Hello all.
I thought I’d tell you a little about a side-project I’ve been working on, now that it is starting to take shape. It is still far from complete but I thought I’d share its development with 0x00sec.
We all know that the mythical Internet Of Things has been on the rise and that people make all kinds of interesting things publically addressable. Security cameras are one of them and for several years I have been wanting to write something that does the heavy lifting of finding them, places them on a map and if possible, streams them.
The technology stack
There were a couple of things I wanted when I started building this:
- The program should be able to run locally, rather than as a webservice.
- It should run on both Windows and Linux.
- Should be extensible, as we aren’t looking at a static environment.
For portability, Watcher is written in C++11. As there is a limit to how much of the wheel I’m willing to re-invent, SDL (Simple DirectMedia Layer) provides cross-platform window creation, OpenGL initialisation, input handling and a few other things. Layering on top of SDL and OpenGL, ImGui is used to create the user interface while keeping the bloat low. For data management, SQLite handles storing and retrieving data from a database local to the program, which requires no “real” database service to have to be installed. The much beloved cURL is used to interact with HTTP servers and finally, a JSON library serialises configuration files (such as rule sets) and messages between individual plugins.

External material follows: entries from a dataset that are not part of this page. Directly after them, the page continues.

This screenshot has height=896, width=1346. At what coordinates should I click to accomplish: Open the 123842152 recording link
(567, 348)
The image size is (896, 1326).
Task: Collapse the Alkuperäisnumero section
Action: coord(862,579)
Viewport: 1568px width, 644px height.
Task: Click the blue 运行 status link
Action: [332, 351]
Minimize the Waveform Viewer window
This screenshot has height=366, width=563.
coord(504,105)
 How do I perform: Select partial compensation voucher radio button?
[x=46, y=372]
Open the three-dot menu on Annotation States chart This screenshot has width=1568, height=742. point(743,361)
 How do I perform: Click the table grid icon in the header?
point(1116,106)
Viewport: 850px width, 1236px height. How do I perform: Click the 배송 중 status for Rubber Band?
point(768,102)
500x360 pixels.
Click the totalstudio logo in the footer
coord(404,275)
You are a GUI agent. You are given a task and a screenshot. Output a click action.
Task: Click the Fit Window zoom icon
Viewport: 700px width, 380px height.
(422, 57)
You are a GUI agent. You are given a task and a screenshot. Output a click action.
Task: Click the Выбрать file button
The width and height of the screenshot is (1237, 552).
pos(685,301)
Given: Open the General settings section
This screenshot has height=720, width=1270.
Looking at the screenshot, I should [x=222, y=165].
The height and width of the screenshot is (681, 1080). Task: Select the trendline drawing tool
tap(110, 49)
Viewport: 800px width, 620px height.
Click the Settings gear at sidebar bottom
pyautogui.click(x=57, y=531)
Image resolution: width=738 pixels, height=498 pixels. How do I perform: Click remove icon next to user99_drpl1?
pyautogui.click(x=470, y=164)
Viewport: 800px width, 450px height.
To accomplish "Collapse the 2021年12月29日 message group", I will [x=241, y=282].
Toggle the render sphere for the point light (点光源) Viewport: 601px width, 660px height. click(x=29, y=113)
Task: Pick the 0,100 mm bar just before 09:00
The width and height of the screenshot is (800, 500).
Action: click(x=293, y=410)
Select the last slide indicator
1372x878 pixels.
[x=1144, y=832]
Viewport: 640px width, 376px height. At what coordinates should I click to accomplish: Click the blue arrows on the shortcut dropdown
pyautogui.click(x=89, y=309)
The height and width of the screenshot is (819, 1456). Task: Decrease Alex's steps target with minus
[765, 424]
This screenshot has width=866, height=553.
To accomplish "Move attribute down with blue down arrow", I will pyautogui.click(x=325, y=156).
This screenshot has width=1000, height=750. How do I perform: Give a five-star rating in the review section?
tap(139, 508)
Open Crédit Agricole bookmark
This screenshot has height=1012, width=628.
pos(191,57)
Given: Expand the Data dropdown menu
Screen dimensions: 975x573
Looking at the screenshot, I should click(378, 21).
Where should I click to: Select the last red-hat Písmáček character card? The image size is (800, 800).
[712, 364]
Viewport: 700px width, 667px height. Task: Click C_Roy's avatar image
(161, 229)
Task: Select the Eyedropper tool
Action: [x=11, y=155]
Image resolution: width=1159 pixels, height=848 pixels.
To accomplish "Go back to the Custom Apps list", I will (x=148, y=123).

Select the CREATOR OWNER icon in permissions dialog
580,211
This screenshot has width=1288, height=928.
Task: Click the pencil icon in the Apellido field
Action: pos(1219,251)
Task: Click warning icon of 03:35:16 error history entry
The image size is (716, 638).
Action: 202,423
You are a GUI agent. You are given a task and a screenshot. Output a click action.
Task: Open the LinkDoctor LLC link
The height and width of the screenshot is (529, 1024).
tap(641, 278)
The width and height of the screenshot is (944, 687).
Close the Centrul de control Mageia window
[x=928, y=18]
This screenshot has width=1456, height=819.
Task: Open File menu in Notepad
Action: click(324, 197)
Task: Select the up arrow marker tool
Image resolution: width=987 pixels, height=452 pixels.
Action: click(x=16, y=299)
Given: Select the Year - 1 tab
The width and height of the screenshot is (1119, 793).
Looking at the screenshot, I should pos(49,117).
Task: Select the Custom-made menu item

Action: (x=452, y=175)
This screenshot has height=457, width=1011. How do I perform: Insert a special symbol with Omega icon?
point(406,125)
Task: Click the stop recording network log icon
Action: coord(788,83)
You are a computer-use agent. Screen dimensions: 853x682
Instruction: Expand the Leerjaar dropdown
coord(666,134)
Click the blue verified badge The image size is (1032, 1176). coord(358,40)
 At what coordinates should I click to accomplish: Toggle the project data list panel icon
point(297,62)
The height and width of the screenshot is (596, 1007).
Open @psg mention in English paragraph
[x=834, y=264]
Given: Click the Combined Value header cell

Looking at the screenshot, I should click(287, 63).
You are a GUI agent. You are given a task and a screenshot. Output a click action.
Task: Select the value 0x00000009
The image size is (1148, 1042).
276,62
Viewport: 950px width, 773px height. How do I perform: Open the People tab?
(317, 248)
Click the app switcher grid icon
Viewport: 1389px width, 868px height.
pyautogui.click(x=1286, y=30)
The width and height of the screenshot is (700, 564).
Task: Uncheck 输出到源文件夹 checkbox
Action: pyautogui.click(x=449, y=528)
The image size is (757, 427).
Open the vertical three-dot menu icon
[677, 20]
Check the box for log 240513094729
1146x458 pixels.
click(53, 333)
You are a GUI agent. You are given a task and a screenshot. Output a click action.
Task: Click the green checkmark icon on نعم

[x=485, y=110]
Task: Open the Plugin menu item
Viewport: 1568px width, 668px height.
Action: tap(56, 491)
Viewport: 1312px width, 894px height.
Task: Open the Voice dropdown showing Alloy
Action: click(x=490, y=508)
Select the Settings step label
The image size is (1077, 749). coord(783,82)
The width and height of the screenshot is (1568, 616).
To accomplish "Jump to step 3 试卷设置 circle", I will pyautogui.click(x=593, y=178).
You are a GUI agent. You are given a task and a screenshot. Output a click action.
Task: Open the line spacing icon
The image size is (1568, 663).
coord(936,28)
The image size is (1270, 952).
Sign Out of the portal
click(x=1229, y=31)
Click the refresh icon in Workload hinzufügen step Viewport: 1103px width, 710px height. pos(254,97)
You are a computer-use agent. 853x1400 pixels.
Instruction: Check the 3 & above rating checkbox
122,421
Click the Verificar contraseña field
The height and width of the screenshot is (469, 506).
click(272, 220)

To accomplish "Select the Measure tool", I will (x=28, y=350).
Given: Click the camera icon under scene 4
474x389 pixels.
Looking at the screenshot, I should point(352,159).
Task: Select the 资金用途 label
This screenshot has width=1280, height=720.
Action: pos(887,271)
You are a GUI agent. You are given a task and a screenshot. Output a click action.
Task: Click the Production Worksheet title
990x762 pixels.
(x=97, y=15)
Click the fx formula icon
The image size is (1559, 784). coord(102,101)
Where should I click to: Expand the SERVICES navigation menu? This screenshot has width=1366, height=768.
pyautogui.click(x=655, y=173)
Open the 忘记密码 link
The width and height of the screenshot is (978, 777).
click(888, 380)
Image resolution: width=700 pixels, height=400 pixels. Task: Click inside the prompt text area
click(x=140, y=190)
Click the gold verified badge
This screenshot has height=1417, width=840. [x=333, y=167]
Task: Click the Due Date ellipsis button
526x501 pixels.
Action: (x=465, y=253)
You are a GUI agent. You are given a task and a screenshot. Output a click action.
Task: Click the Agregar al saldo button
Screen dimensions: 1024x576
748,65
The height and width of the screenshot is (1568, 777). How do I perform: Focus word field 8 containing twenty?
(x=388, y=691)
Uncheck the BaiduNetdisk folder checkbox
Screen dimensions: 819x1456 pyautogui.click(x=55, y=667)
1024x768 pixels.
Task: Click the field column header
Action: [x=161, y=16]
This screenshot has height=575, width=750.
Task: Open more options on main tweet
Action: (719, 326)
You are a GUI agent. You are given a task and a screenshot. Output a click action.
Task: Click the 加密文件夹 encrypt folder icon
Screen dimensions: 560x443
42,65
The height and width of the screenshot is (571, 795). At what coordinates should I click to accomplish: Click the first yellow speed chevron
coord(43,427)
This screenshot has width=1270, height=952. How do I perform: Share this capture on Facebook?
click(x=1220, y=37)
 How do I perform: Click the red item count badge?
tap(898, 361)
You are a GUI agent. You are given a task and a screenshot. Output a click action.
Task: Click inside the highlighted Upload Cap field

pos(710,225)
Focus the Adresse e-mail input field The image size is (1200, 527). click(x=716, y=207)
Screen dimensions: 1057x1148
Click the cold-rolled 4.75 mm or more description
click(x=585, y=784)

Further building up on this, the map is built using tiles from a remote server: currently Stamen, but most tile servers which used the same specification as OpenStreetMap can be used.
Geolocation is handled by ipinfo.io, using their public API. This is rate limited to 1000 requests a day, but Watcher will just store the addresses which need to be resolved and try again later.
The current state
The plugin architecture is now working properly, allowing new components to be added without considerable overhead. The most basic way of finding cameras has been implemented: a simple multi-threaded portscanner scans the internet for webservers on certain ports (80, 81, 8000) and then forwards any results to a plugin which tries to identify if a webpage contains a camera or not, based on a growing ruleset. The vast majority of cameras have specific titles on their pages which makes this less of a faff than it would be otherwise.
Once a camera has been identified, the IP address is sent to the geolocation plugin so it can be represented on our map.
Increasing coverage
Obviously, scanning the entire internet takes a while. Quite a while, particularly if you’re thinking on being thorough and increasing the number of ports to scan for! Even using something like masscan, you’d need a fairly fat pipe and a serious router. So, there are two additional plugins in the pipeline: one which will leverage Shodan, another which will use Google with specially targetted search terms.
Next in the pipeline
The map is currently quite basic. The user can scroll around, zoom in/out and see the camera markers, but can’t select them. The tile streaming is also a bit flakey and it’s possible for a tile which is in use to be unloaded, only to get loaded again a few seconds later. It isn’t great work and I could take some shortcuts to get the entire flow running sooner, but since I have no time constraints I can build a solid foundation and get something I’m happy with.
Source?
Open source, of course. You’ll find the code in the project’s GitLab. At the moment it only successfully builds on Windows, I need to spend some time wrangling the makefile
Further posts?
Do you find this kind of development post useful or interesting? Or would you rather just have a post when the tool is ready?